2) CLJ-2463 - this ticket is a rework of the error handling for clojure.main when called as a runner (rather than as a REPL). The default behavior in these cases has always been to throw an uncaught exception. The JVM will print the exception message and stack trace. This was a set of cases that we did not consider in Clojure 1.10 where we focused primarily on the message that appears at the REPL during development.

CLJ-2463 changes the behavior in this case catch the exception, format and print the message based on the work we did in 1.10, and NOT print the stack trace.
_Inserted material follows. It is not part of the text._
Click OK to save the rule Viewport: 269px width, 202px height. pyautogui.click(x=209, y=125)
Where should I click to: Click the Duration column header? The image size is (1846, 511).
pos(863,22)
Instead, the exception data and stack trace will be printed to a temp file and the error output will point to the location of the file for more data. In the case of reader, compiler, or macroexpansion errors (broadly, syntax problems, including macro spec errors), the stack trace is in the Clojure compiler or other machinery, not in your code, and generally is not useful in most cases. In other cases, the top relevant line of the stack trace is reported in the message (as it is in the REPL). In cases where you want to force printing to stderr, there is a new flag on clojure.main, --report-stderr.
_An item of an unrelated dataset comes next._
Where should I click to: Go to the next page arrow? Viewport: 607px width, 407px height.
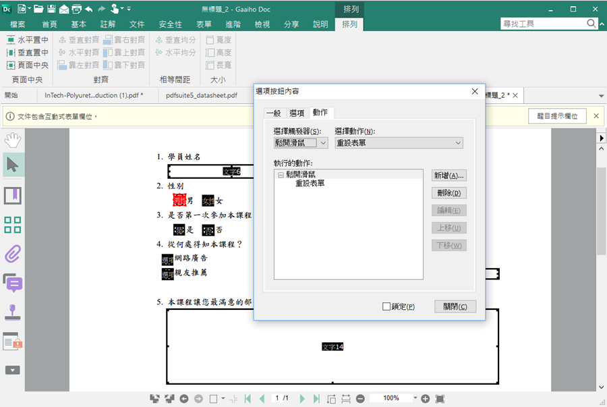pos(301,399)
This is a significant change in the user experience of clojure.main when used as a runner. You may be thinking that this use case is not one that applies to you, but it probably does. Leiningen shells out to clojure.main when doing many tasks, like compilation, testing, running a ring server, etc.

We would greatly appreciate it if you can take the time to use Clojure 1.10.1-beta1 (particularly if you have been using Clojure 1.10.0 as there are almost no other changes in this delta likely to affect you) and give us feedback on the experience.
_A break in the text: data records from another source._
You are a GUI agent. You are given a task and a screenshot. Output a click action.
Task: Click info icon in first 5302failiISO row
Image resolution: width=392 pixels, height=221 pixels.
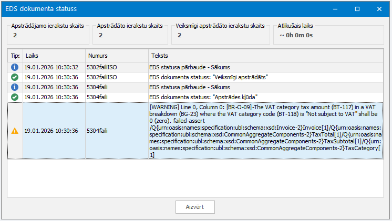(x=15, y=67)
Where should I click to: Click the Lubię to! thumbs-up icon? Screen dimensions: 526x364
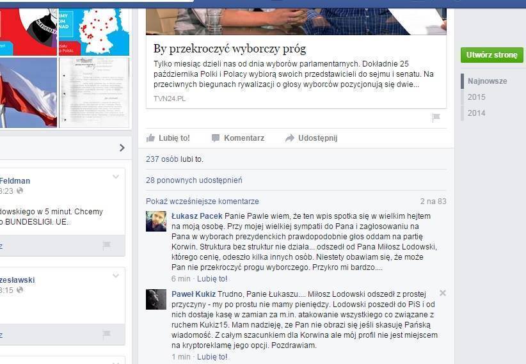(x=150, y=138)
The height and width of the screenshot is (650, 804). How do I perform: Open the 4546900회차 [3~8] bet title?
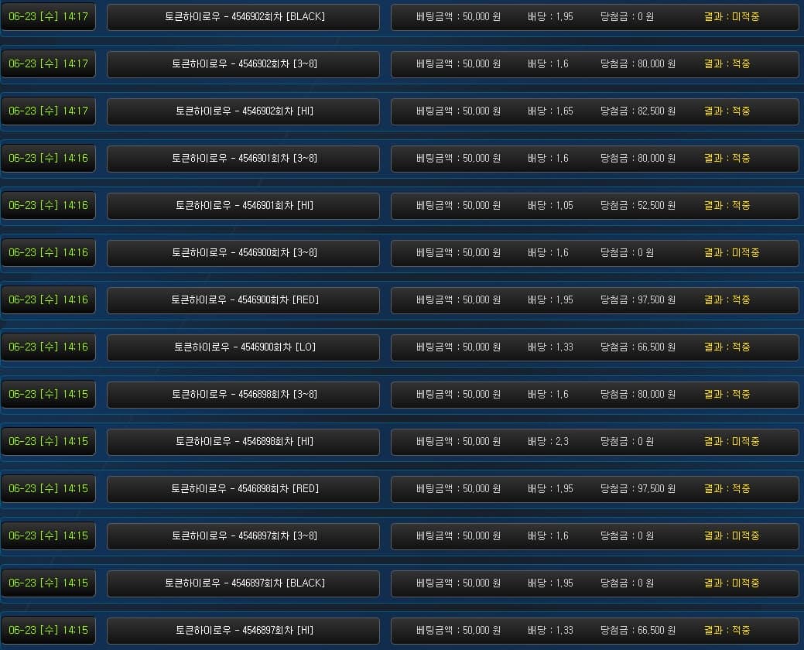pyautogui.click(x=243, y=253)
3) CLJ-2491 - Java 12 was released this week and while Clojure itself works fine under Java 12, there were a few brittle tests in Clojure that prevented a clean test run. This ticket fixes those tests and makes them more robust to future changes so we can add Java 12 to our test matrix.

We are not planning to add much else, if anything, to Clojure 1.10.1. This will be a very small release focused on the issues above. We would love to have eyes on these changes early, rather than late. Thanks!

Odds and ends

This week, Cognitect announced that we will be focusing our conference efforts on Clojure/conj and adding financial and other support to the great set of Clojure conferences that have sprung up around the globe. It’s fantastic that the community has grown to a point where we have many great events. Let all the confs bloom!

I worked on a bunch of other Clojure jiras this week, nothing worth going into details this week.

And Rich and I did some design work on s/schema for spec 2, which will also drive some changes in s/select. In between the stuff above, I am working on that, hopefully available relatively soon!

Other stuff I enjoyed this week…

New trailer for Stranger Things 3! Can’t wait!!